Secondo l’illustre relatore l’allarme è sempre rosso sia per quanto concerne  l’aumento dei disoccupati che per la continua chiusura di aziende (nonostante i tassi d’interesse più bassi della storia); ad onta del tracollo produttivo (-25%)  alcuni segnali  di ripresa s’intravedono specie in virtù dalla ricrescita USA, della  ripartenza dell’Eurozona, dal traino dei BRIC e dall’atteso calo del costo petrolifero.

In tale contesto da segnalare la tendenza imprenditoriale all’aumento del valore più che al contenimento dei costi con diversificazione produttiva, ampliamento dei mercati e finalizzazione a qualità/innovazione.

Sempre in tale ambito  molto concrete le proposte confindustriali che sollecitano  alla politica sia una terapia d’urto (restituzione debiti p.a. , cancellazione IRAP, diminuzione costi energetici) sia  le riforme strutturali (semplificazione, riorganizzazione p.a.) in grado  di concretizzare 316 miliardi  in 5 anni: l’alternativa  a tutto ciò è soltanto il declino.

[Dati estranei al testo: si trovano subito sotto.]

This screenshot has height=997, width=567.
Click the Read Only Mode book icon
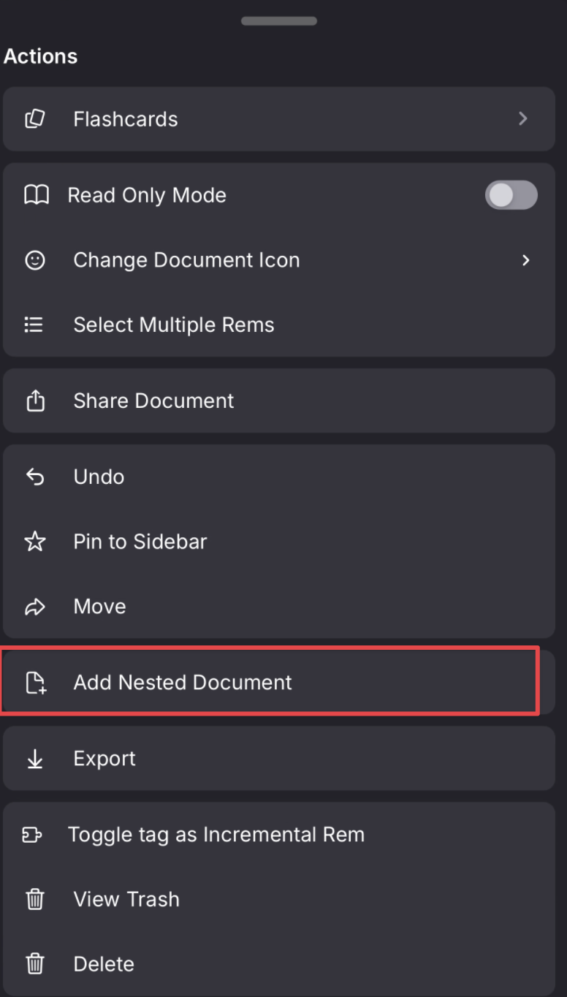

Sotto il profilo dell’Umbria (178° su 268  territori censiti in Europa)  Forcignanò ne  ha stigmatizzato i punti critici(poca ricerca/formazione, bassa produttività e scarso peso export) al contempo  rimarcando una più spiccata (rispetto al  resto del Paese) propensione gl’investimenti, autentico spiraglio nel tunnel. La conferenza ha visto una presenza rilevante di pubblico a dimostrazione di quanto il tema sia attuale e sentito tanto dalle imprese quanto dalle famiglie ed operatori della cosa pubblica e di quanto interesse sia di capire da fonti autorevoli e qualificate.